**Exercise goal**
Return everything in the records from the line containing "You are a GUI" down to the line containing "click(752, 199)", both lines included, word for word. Leave the pictures out of your answer.

**Dataset records**
----

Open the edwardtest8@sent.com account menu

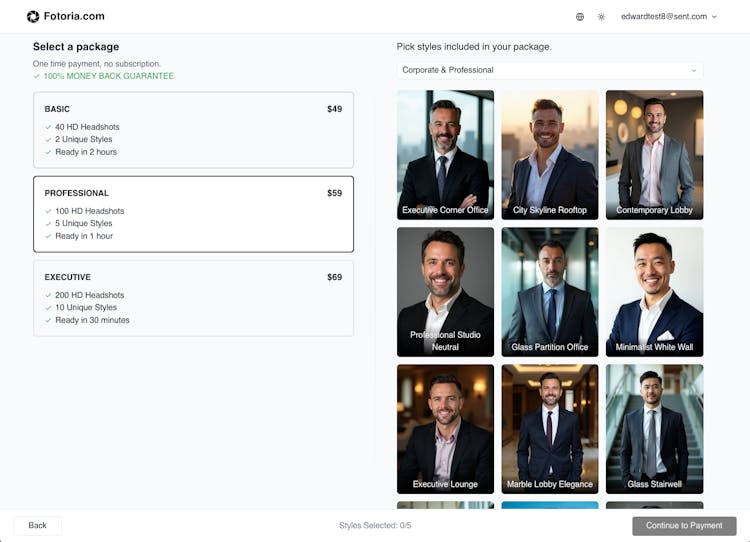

----

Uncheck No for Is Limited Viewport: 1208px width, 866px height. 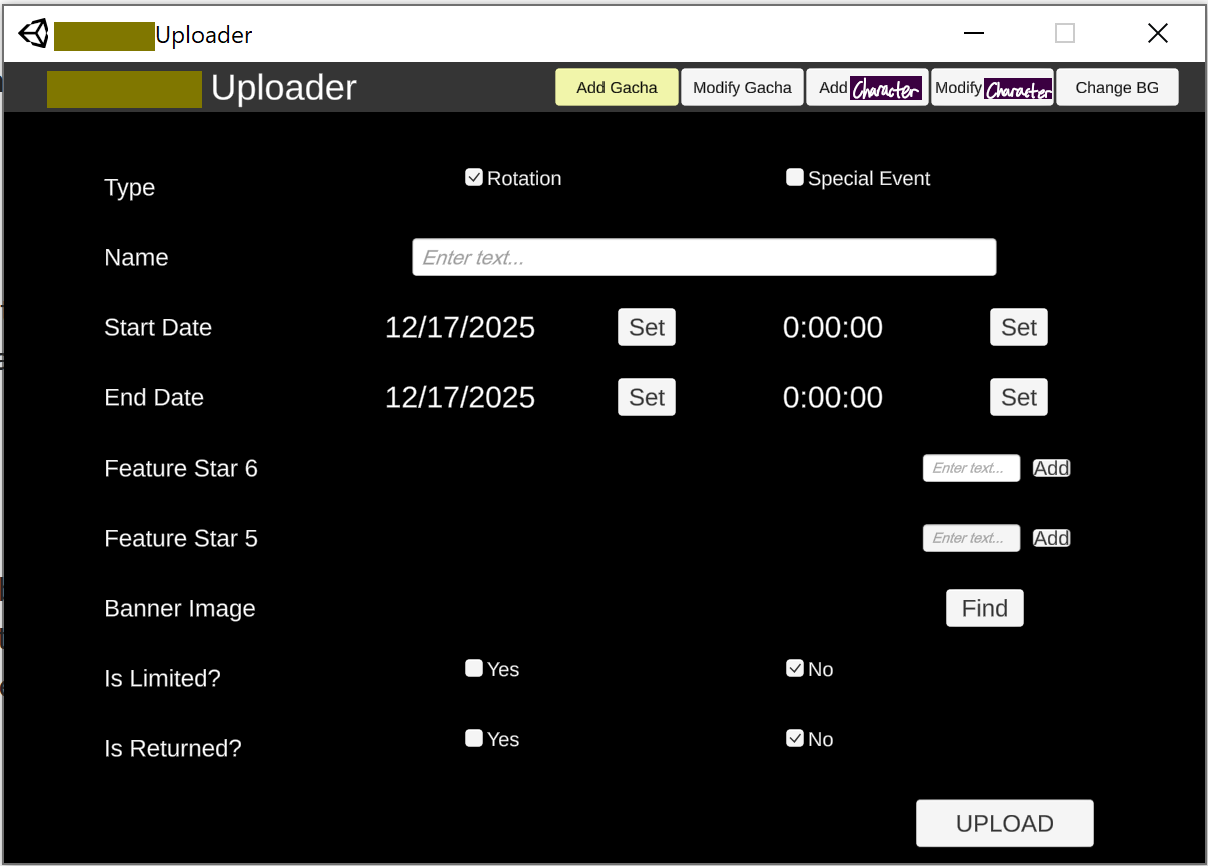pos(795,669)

----

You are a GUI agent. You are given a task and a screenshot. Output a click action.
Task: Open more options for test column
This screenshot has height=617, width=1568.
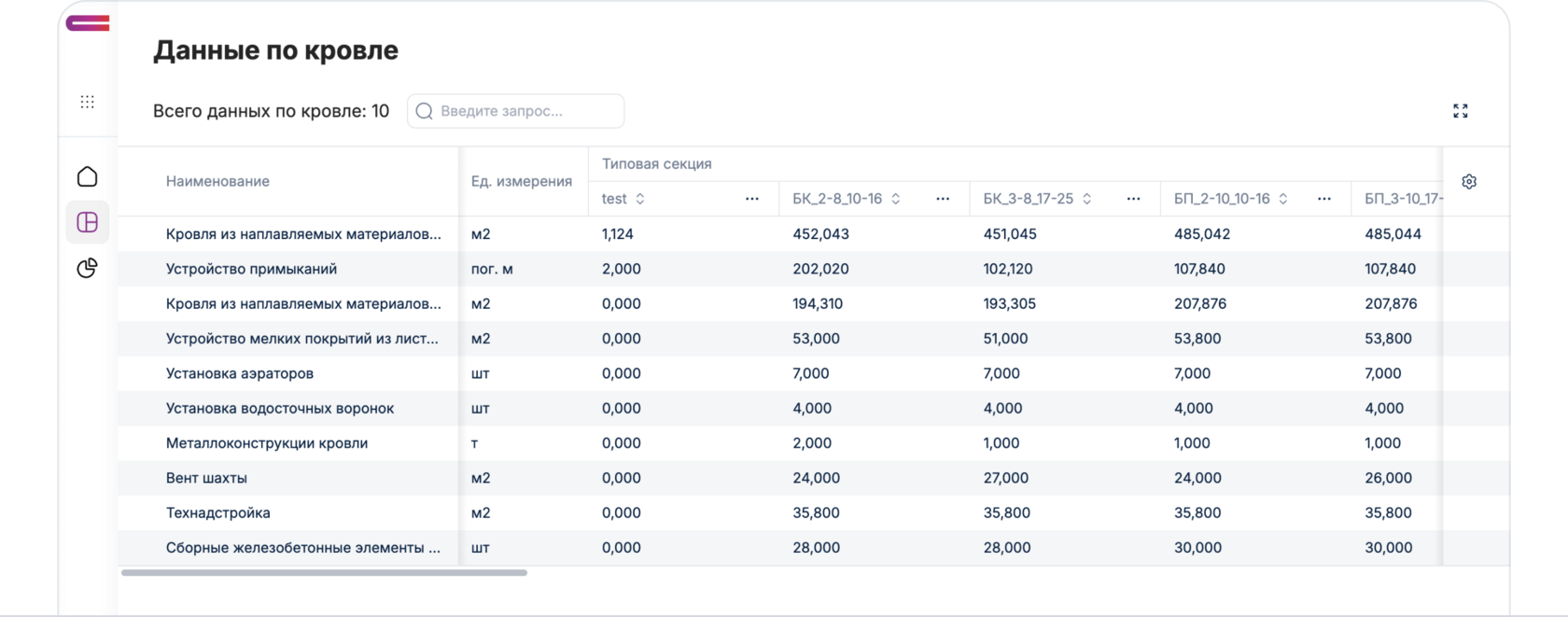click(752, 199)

----

**Reply**
You are a GUI agent. You are given a task and a screenshot. Output a click action.
Task: Open more options for test column
This screenshot has height=617, width=1568.
click(752, 199)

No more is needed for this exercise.